Shinn et al. use verbal feedback and episodic memory to improve agent behavior across sequential decision-making, reasoning, and programming tasks.
- Paper: Reflexion: Language Agents with Verbal Reinforcement Learning
- Loom connection: future trace learning and regression memory.
Zhuge et al. represent language-agent systems as computational graphs and optimize both node prompts and graph connectivity.
- Paper: Language Agents as Optimizable Graphs
- Loom connection: evolving role maps and prompt policies from measured outcomes.
Zhang et al. formulate code-represented workflow optimization as a search problem and use execution feedback to refine graph structure. Their reported experiments show an average improvement over evaluated baselines and cases where smaller models outperform GPT-4o at much lower dollar cost.
- Paper: AFlow: Automating Agentic Workflow Generation
- Loom connection: optimize workflows offline on a training split, then freeze and evaluate them on held-out cases.

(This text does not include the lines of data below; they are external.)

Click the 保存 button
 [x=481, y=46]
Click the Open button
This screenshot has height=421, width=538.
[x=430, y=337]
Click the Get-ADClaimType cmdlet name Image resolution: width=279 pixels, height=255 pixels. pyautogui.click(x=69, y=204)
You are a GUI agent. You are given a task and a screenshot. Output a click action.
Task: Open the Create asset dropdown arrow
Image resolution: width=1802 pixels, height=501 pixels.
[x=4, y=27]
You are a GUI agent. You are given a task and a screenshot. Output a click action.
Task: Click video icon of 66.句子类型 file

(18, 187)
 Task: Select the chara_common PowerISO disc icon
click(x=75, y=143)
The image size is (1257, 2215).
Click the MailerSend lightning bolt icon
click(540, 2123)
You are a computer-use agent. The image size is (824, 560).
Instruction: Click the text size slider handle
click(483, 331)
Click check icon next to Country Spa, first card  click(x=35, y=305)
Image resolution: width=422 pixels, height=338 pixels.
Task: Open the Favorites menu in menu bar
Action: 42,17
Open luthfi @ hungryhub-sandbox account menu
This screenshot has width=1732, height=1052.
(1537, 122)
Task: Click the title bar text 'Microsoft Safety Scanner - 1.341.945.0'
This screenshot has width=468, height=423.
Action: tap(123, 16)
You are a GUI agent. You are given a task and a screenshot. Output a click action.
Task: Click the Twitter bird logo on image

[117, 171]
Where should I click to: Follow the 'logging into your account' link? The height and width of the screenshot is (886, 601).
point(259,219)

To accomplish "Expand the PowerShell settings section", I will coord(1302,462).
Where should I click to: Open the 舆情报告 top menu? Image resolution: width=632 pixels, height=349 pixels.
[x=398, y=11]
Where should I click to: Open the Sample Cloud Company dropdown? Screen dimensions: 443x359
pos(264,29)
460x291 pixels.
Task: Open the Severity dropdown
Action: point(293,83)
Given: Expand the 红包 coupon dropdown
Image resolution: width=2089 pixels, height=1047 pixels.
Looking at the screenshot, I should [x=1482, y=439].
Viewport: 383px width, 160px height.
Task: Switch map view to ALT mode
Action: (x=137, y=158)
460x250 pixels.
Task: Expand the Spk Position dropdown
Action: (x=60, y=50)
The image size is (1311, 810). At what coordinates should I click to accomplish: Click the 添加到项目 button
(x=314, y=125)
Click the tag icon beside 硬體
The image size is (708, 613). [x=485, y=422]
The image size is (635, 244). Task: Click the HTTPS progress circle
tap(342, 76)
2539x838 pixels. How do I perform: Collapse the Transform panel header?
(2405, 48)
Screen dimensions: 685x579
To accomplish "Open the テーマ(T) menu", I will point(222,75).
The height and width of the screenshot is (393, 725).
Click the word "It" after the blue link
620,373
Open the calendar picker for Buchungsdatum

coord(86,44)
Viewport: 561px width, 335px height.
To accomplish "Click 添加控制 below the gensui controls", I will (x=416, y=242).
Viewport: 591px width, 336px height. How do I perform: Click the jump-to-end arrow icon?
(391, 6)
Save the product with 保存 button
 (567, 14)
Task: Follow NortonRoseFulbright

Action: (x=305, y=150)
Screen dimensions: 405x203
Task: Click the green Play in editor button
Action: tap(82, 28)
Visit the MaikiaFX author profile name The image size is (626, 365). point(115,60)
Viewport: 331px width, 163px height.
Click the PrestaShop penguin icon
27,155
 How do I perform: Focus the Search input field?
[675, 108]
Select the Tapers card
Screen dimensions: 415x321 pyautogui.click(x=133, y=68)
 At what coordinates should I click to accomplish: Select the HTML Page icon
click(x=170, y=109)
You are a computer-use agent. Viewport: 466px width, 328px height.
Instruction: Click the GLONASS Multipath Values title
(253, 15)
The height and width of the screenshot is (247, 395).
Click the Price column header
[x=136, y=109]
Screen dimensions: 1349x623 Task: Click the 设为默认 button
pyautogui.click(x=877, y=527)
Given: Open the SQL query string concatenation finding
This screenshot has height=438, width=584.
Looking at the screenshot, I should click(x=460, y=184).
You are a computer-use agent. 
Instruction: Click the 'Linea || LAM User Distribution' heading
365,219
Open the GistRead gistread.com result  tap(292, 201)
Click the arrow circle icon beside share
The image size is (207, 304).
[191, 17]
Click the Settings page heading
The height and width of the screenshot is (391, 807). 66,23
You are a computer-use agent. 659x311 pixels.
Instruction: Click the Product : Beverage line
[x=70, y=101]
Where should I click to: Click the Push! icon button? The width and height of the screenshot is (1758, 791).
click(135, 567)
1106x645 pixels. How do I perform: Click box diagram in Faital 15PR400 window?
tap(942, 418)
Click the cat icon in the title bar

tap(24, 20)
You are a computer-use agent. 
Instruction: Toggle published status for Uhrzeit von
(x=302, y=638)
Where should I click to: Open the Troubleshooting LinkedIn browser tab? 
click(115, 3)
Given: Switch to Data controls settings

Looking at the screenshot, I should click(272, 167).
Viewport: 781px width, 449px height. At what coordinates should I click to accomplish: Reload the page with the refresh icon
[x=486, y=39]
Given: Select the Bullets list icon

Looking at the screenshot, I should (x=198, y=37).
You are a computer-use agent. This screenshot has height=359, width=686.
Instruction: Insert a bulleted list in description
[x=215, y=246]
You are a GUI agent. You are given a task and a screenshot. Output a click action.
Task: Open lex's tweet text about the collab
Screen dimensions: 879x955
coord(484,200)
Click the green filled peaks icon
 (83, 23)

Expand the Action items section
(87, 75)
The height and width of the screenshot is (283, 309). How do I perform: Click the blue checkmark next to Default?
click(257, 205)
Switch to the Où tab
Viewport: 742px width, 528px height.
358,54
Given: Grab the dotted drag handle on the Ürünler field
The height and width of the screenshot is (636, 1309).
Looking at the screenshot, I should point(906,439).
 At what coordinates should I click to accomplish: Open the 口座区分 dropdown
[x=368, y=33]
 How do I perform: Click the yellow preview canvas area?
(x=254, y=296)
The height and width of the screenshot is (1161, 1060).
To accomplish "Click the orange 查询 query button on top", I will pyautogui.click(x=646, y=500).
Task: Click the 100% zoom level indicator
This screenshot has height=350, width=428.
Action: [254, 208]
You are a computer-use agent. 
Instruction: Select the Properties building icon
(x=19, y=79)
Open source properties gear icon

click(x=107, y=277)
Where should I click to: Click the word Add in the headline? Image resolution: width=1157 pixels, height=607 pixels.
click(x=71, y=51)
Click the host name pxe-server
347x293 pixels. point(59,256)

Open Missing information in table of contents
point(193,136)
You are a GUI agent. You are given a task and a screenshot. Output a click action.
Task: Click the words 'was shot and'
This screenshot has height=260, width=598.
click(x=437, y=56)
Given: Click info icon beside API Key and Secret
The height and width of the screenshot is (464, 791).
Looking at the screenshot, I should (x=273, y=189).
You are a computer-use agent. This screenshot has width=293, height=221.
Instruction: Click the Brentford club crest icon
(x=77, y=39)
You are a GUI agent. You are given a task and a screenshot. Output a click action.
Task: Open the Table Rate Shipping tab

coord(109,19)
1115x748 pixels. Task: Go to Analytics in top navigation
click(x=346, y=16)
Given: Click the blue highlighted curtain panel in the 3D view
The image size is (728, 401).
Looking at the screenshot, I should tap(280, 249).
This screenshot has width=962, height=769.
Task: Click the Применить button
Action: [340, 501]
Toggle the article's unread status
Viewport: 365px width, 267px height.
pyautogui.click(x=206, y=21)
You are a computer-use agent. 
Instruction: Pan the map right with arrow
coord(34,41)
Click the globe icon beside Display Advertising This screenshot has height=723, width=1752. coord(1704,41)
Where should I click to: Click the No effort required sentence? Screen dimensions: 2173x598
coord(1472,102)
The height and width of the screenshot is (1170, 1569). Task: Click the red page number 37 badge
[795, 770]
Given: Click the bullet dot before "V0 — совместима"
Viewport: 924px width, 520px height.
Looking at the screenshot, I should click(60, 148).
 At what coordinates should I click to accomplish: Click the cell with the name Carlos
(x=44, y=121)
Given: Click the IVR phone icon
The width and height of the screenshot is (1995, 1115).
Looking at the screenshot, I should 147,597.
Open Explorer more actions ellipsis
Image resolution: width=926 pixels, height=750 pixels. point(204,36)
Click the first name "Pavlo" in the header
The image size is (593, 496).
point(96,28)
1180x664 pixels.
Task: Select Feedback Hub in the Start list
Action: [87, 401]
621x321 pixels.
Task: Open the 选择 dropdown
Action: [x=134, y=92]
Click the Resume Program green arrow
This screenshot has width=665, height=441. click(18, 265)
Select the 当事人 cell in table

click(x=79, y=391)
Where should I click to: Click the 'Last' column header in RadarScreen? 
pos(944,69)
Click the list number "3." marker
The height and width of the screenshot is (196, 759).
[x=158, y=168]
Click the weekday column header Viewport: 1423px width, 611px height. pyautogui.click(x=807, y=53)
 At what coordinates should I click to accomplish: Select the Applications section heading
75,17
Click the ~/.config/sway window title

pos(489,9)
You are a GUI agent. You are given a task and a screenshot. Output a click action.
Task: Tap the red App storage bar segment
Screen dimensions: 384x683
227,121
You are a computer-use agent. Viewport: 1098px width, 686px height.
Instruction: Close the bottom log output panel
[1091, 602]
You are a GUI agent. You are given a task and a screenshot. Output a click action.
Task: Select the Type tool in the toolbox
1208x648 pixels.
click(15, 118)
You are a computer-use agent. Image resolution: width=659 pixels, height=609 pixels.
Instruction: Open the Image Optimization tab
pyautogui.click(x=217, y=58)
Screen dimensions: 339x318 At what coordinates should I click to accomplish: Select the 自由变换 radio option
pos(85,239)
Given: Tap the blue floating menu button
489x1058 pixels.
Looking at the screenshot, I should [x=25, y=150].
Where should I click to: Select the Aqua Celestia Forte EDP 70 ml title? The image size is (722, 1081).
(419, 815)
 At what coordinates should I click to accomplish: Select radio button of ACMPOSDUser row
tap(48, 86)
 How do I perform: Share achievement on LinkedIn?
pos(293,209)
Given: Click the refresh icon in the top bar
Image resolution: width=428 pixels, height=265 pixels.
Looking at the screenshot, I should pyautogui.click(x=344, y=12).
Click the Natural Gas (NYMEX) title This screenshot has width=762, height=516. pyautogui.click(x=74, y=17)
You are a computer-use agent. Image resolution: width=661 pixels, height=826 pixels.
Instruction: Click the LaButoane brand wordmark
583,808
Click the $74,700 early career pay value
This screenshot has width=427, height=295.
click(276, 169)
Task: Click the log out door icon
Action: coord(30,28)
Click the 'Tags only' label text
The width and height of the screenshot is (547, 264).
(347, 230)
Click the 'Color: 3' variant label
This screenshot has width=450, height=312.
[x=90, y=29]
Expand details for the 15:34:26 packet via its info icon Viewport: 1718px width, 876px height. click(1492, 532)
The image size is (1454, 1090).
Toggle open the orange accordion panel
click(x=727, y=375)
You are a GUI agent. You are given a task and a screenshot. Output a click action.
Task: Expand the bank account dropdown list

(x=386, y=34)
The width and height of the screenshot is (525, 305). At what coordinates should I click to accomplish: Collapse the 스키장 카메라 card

LLM judges can prefer candidates because of prompt position or familiarity with a model family's output style rather than task correctness.
- Paper: Judging the Judges: A Systematic Study of Position Bias in LLM-as-a-Judge
- Paper: Self-Preference Bias in LLM-as-a-Judge
- Loom connection: randomize pairwise candidate order, keep strategy/model identity hidden, calibrate on a human-reviewed sample, and report uncertainty.
Debenedetti et al. introduce an extensible environment with realistic tasks and hundreds of security cases for indirect prompt injection against tool-using agents.
- Paper: AgentDojo: A Dynamic Environment to Evaluate Prompt Injection Attacks and Defenses for LLM Agents
- Loom connection: tool access must be explicitly scoped and tested against untrusted retrieved content before Loom grows autonomous tool execution.
These studies establish that routing, cascades, aggregation, and refinement can improve a cost/quality frontier under particular experimental conditions. They do not establish that adding workers always helps. Extra calls can increase latency, token duplication, and failure surface. Dot Loom exists to make that trade-off visible and reproducible for a user's own workload.
Research findings verified against primary paper and conference pages on 2026-07-14. Reported gains remain benchmark-specific and must not be presented as Dot Loom results until reproduced in this repository.